Только что она испила воды, как ей стало легче, а минуты через три она скончалась. Приложили зеркало к губам – гладко!.. Я вывел Печорина вон из комнаты, и мы пошли на крепостной вал; долго мы ходили взад и вперед рядом, не говоря ни слова, загнув руки на спину; его лицо ничего не выражало особенного, и мне стало досадно: я бы на его месте умер с горя. Наконец он сел на землю, в тени, и начал что-то чертить палочкой на песке. Я, знаете, больше для приличия хотел утешить его, начал говорить; он поднял голову и засмеялся… У меня мороз пробежал по коже от этого смеха… Я пошел заказывать гроб.
Признаться, я частию для развлечения занялся этим. У меня был кусок термаламы, я обил ею гроб и украсил его черкесскими серебряными галунами, которых Григорий Александрович накупил для нее же.

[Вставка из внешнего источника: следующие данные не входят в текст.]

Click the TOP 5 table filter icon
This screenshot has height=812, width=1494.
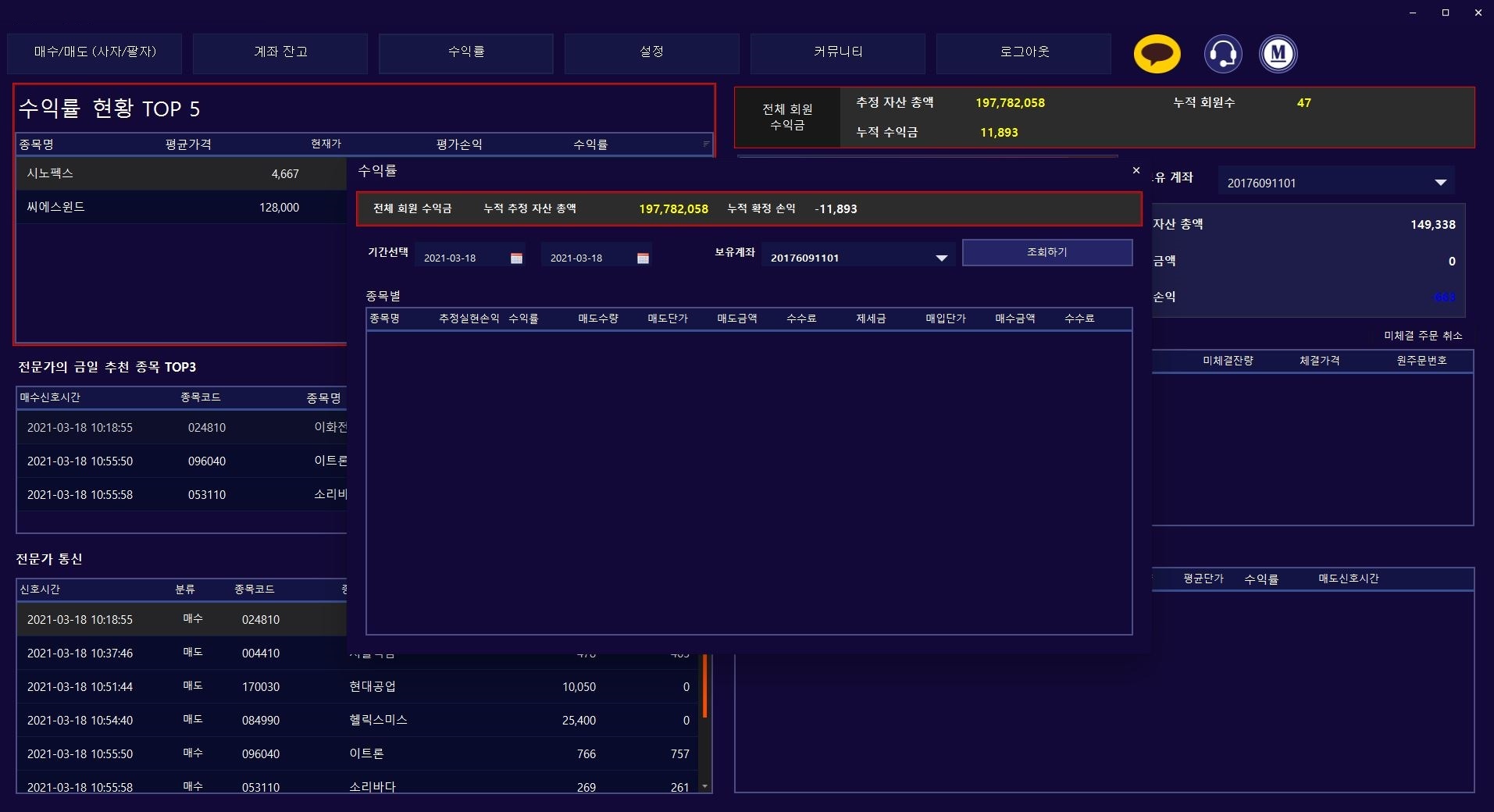[x=706, y=144]

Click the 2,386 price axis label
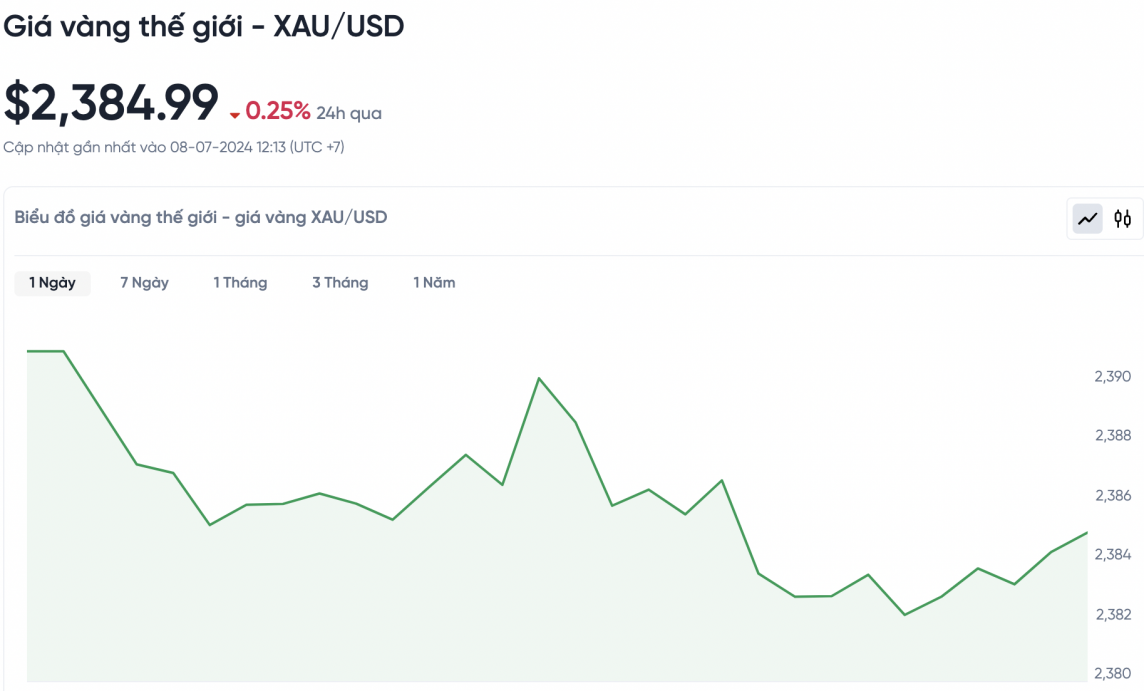tap(1113, 495)
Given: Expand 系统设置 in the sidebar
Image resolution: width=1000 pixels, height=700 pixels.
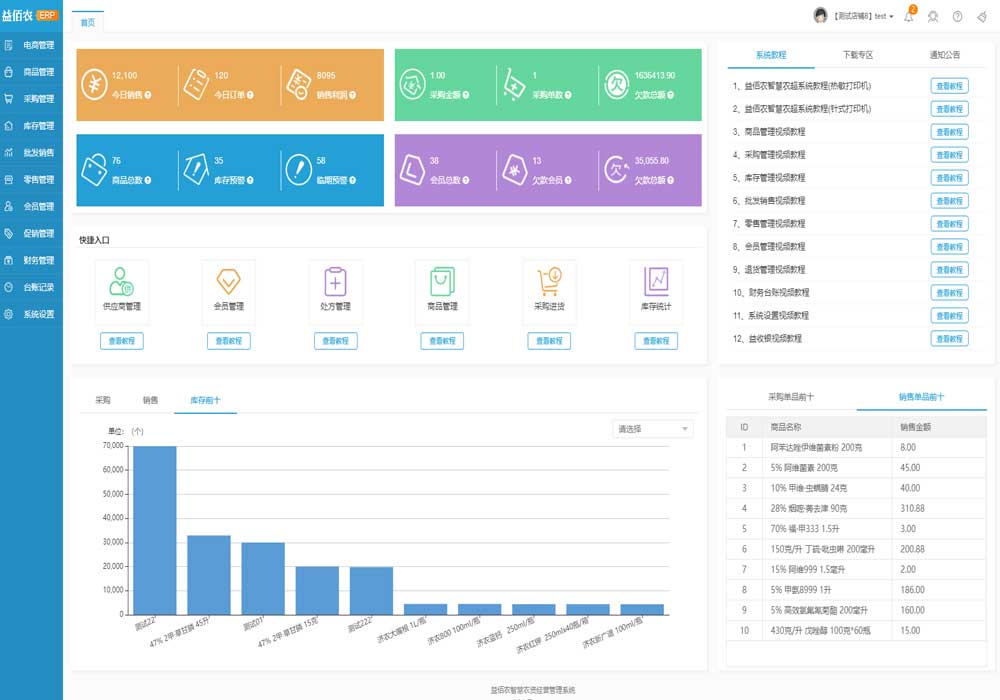Looking at the screenshot, I should tap(31, 314).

На другой день рано утром мы ее похоронили за крепостью, у речки, возле того места, где она в последний раз сидела; кругом ее могилки теперь разрослись кусты белой акации и бузины. Я хотел было поставить крест, да, знаете, неловко: все-таки она была не христианка…
– А что Печорин? – спросил я.
– Печорин был долго нездоров, исхудал, бедняжка; только никогда с этих пор мы не говорили о Бэле: я видел, что ему будет неприятно, так зачем же? Месяца три спустя его назначили в Е…й полк, и он уехал в Грузию. Мы с тех пор не встречались, да помнится, кто-то недавно мне говорил, что он возвратился в Россию, но в приказах по корпусу не было. Впрочем, до нашего брата вести поздно доходят.
Тут он пустился в длинную диссертацию о том, как неприятно узнавать новости годом позже – вероятно, для того, чтоб заглушить печальные воспоминания.
Я не перебивал его и не слушал.
Через час явилась возможность ехать; метель утихла, небо прояснилось, и мы отправились. Дорогой невольно я опять завел речь о Бэле и о Печорине.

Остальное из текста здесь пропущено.